■ **TASK**
Return each of the items below verbatim, changing nothing in any of them.

■ **MATERIAL FOR THE TASK**
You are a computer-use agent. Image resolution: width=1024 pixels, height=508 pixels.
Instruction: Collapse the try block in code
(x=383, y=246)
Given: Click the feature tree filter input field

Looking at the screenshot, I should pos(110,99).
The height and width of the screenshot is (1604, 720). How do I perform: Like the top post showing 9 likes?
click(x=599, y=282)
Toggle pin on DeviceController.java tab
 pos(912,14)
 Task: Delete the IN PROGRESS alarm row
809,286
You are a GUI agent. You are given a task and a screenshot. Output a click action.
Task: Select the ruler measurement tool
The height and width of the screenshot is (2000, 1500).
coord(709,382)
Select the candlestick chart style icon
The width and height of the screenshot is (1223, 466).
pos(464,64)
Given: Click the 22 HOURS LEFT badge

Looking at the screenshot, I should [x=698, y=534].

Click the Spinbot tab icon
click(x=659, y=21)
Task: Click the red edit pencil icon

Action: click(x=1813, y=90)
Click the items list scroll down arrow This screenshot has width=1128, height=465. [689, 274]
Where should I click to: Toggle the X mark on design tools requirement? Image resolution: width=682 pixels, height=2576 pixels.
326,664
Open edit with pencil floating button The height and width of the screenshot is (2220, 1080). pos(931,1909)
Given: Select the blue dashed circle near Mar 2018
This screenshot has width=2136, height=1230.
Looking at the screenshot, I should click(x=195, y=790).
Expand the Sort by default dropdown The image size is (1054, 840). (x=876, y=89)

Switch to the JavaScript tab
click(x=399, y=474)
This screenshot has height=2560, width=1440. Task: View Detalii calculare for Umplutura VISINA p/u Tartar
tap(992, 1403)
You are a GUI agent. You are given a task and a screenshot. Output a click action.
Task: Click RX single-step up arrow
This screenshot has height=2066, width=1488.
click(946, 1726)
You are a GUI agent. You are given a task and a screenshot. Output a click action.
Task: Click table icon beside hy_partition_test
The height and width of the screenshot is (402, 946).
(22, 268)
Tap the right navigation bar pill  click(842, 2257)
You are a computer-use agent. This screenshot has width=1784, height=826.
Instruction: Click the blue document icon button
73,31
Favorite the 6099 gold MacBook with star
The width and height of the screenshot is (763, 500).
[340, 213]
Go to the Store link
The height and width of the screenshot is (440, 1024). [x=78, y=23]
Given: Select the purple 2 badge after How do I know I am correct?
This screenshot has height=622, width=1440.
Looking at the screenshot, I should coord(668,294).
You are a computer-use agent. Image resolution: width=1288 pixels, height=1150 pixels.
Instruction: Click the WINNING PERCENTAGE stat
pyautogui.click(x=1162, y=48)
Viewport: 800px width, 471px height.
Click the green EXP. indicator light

■ **TASK ANSWER**
You are a computer-use agent. Image resolution: width=1024 pixels, height=508 pixels.
Instruction: Collapse the try block in code
(x=383, y=246)
Given: Click the feature tree filter input field

Looking at the screenshot, I should pos(110,99).
The height and width of the screenshot is (1604, 720). How do I perform: Like the top post showing 9 likes?
click(x=599, y=282)
Toggle pin on DeviceController.java tab
 pos(912,14)
 Task: Delete the IN PROGRESS alarm row
809,286
You are a GUI agent. You are given a task and a screenshot. Output a click action.
Task: Select the ruler measurement tool
The height and width of the screenshot is (2000, 1500).
coord(709,382)
Select the candlestick chart style icon
The width and height of the screenshot is (1223, 466).
pos(464,64)
Given: Click the 22 HOURS LEFT badge

Looking at the screenshot, I should [x=698, y=534].

Click the Spinbot tab icon
click(x=659, y=21)
Task: Click the red edit pencil icon

Action: click(x=1813, y=90)
Click the items list scroll down arrow This screenshot has width=1128, height=465. [689, 274]
Where should I click to: Toggle the X mark on design tools requirement? Image resolution: width=682 pixels, height=2576 pixels.
326,664
Open edit with pencil floating button The height and width of the screenshot is (2220, 1080). pos(931,1909)
Given: Select the blue dashed circle near Mar 2018
This screenshot has width=2136, height=1230.
Looking at the screenshot, I should click(x=195, y=790).
Expand the Sort by default dropdown The image size is (1054, 840). (x=876, y=89)

Switch to the JavaScript tab
click(x=399, y=474)
This screenshot has height=2560, width=1440. Task: View Detalii calculare for Umplutura VISINA p/u Tartar
tap(992, 1403)
You are a GUI agent. You are given a task and a screenshot. Output a click action.
Task: Click RX single-step up arrow
This screenshot has height=2066, width=1488.
click(946, 1726)
You are a GUI agent. You are given a task and a screenshot. Output a click action.
Task: Click table icon beside hy_partition_test
The height and width of the screenshot is (402, 946).
(22, 268)
Tap the right navigation bar pill  click(842, 2257)
You are a computer-use agent. This screenshot has width=1784, height=826.
Instruction: Click the blue document icon button
73,31
Favorite the 6099 gold MacBook with star
The width and height of the screenshot is (763, 500).
[340, 213]
Go to the Store link
The height and width of the screenshot is (440, 1024). [x=78, y=23]
Given: Select the purple 2 badge after How do I know I am correct?
This screenshot has height=622, width=1440.
Looking at the screenshot, I should coord(668,294).
You are a computer-use agent. Image resolution: width=1288 pixels, height=1150 pixels.
Instruction: Click the WINNING PERCENTAGE stat
pyautogui.click(x=1162, y=48)
Viewport: 800px width, 471px height.
Click the green EXP. indicator light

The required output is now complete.